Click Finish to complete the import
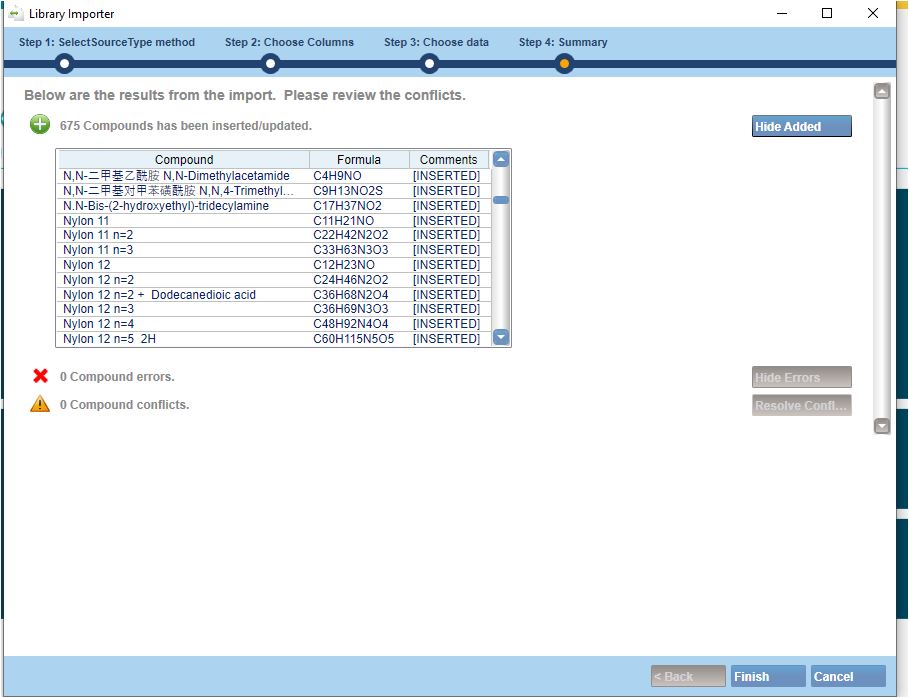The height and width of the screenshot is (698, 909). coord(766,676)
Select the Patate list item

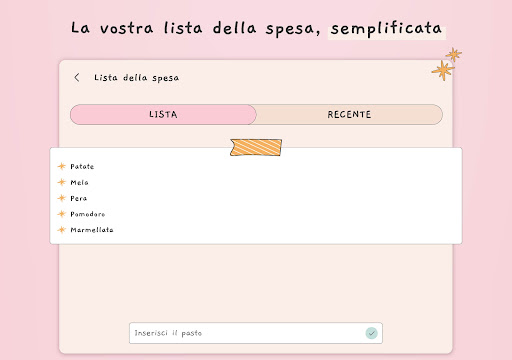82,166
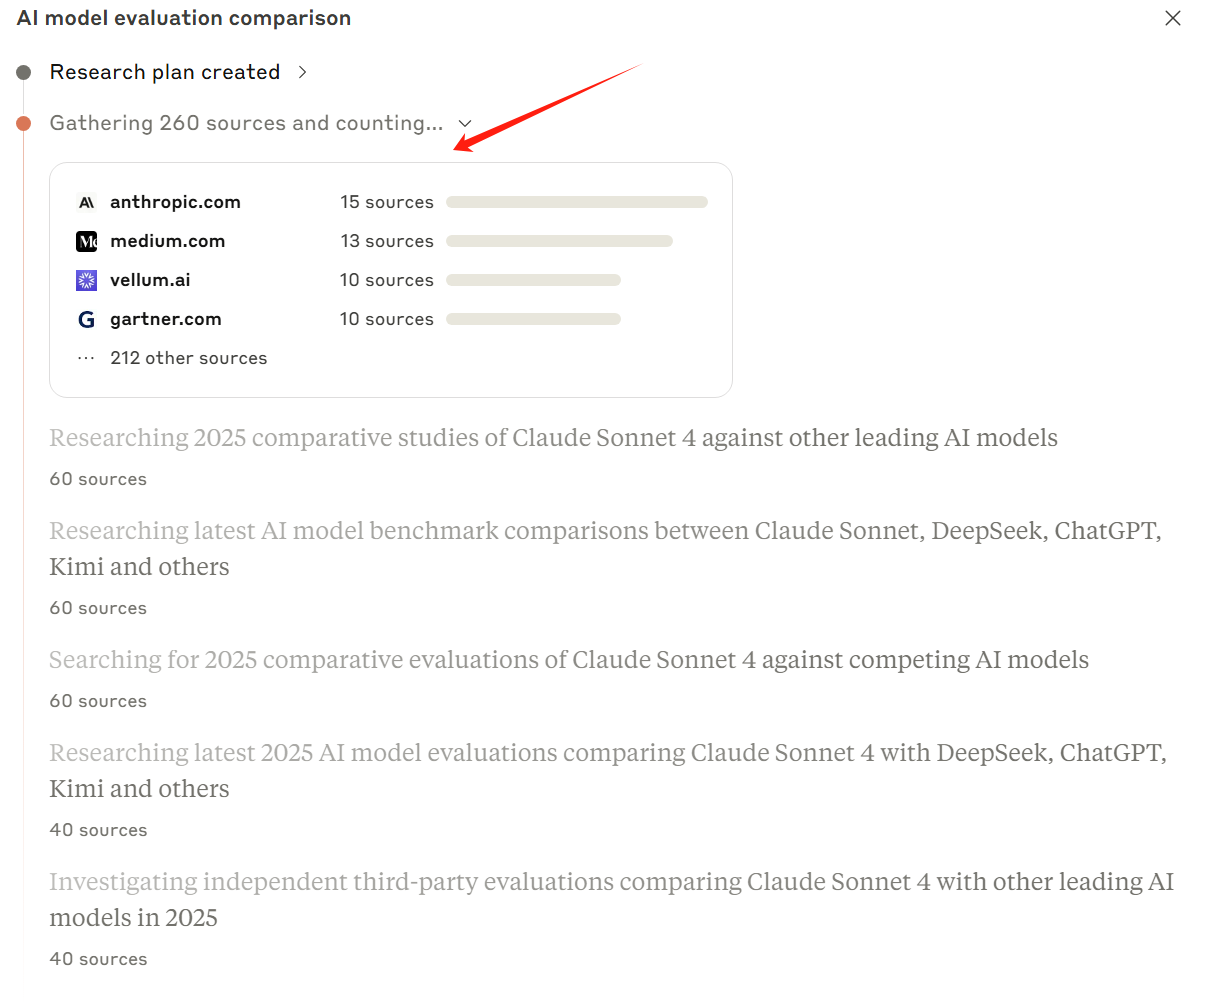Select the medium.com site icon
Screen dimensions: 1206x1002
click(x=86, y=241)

┄┄┄┄┄┄

## EXERCISE DESCRIPTION
An exact, image-free transcription of all the records above is needed.

## SOLUTION TO THIS TASK
Click Finish to complete the import
The height and width of the screenshot is (698, 909). coord(766,676)
Select the Patate list item

82,166
Select the medium.com site icon
Screen dimensions: 1206x1002
click(x=86, y=241)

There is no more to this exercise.